Quantum Mechanics: Luca BAIOTTI

This course aims at teaching the basis of quantum mechanics, in order to standardize the background knowledge of students coming from different academic experiences. It will cover the mathematical formalism and fundamental physical concepts required to describe the behavior of microscopic physical systems, including equations of motion, symmetries and conservation laws, basic applications of wave-mechanics, Schroedinger equation and uncertainty principle, harmonic oscillator, theory of angular momentum and rotation group. This course has been merged with the Electrodynamics course and has become "Electrodynamics and Quantum Mechanics".

Modern Quantum Mechanics

Quantum Many-Body Systems: Emi MINAMITANI

This lecture series explores contemporary topics in the theoretical research of solid-state physics. It covers an introduction to the basics of many-body systems, density functional theory, and the recent integration of machine learning into solid-state physics.
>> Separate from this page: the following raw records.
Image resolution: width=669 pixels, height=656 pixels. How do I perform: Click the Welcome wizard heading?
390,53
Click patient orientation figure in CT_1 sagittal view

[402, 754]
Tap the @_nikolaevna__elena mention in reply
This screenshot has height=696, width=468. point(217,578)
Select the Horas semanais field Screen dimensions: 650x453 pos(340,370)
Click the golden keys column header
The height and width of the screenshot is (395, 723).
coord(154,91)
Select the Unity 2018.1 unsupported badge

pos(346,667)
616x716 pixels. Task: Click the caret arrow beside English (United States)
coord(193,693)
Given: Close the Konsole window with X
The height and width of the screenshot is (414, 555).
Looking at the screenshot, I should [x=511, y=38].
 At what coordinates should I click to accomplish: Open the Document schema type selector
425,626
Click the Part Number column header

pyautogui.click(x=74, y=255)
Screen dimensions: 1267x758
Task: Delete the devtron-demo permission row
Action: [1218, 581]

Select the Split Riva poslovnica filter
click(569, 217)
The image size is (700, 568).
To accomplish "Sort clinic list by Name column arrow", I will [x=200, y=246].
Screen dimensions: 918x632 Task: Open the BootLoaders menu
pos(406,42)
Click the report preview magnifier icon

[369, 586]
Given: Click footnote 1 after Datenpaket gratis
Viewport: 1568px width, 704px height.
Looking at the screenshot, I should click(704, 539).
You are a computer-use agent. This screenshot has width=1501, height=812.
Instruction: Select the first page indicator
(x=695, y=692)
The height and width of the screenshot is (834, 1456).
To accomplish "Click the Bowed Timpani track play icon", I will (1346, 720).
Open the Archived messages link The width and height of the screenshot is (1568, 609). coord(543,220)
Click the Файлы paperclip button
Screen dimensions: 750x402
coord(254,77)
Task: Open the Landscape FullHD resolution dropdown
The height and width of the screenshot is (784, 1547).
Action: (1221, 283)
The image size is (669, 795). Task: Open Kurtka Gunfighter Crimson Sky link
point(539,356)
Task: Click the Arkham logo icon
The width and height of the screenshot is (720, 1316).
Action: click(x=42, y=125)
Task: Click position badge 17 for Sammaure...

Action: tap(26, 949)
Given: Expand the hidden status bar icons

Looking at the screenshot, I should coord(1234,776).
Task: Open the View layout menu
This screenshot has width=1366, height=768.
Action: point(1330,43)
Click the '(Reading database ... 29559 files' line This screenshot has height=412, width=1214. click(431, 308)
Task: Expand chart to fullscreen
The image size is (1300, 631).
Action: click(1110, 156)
During the lectures, participants will be required to read relevant textbook chapters and research papers to enhance their understanding of the subjects discussed.

Radiation Science in the Environment: Nori AOI, Masaomi TAKAHASHI, Michio OKADA and Atsushi HOSAKA

Students learn the roles and influences of radiation in our life from an integrated point of view of natural and human sciences. The course study provides the basics of physics, chemistry, biology and sociology necessary for this goal. After learning these in ordinary lectures, students will visit Fukushima, including the damaged power plant. They experience laboratory study for measuring radiation by using actual samples. They also discuss the problems of radiation with local people.

Solid State Theory: Kazuhiko KUROKI

This course aims at giving an introduction to many-body theory of interacting electron systems. Diagrammatic techiques are introduced to evaluate the thermodynamic potentials as well as the Green function in a perturbational manner. Applications to systems such as the electron gas are also provided.

Synchrotron Radiation Spectroscopy: Shin-ichi KIMURA

Synchrotron radiation (SR) is a powerful light source in the energy/wavelength region from infrared to X-ray. Nowadays, SR is widely used to obtain the microscopic information of electronic and crystal structures of not only condensed-matters but also biological materials. The technology of SR beamlines and analysis methods is ever-progressing. The goal of this course is to understand the methods of SR spectroscopy and to give an overview of recent topics in SR.

Theoretical Particle Physics: Shinya KANEMURA

First physics of spontaneous symmetry breaking, electroweak gauge theory and the Higgs mechanism are studied. We then learn the standard model and related physics. Finally, some ideas solving the problems beyond the standard model, such as baryon asymmetry of the universe, neutrino oscillation and origin of dark matter, will be discussed.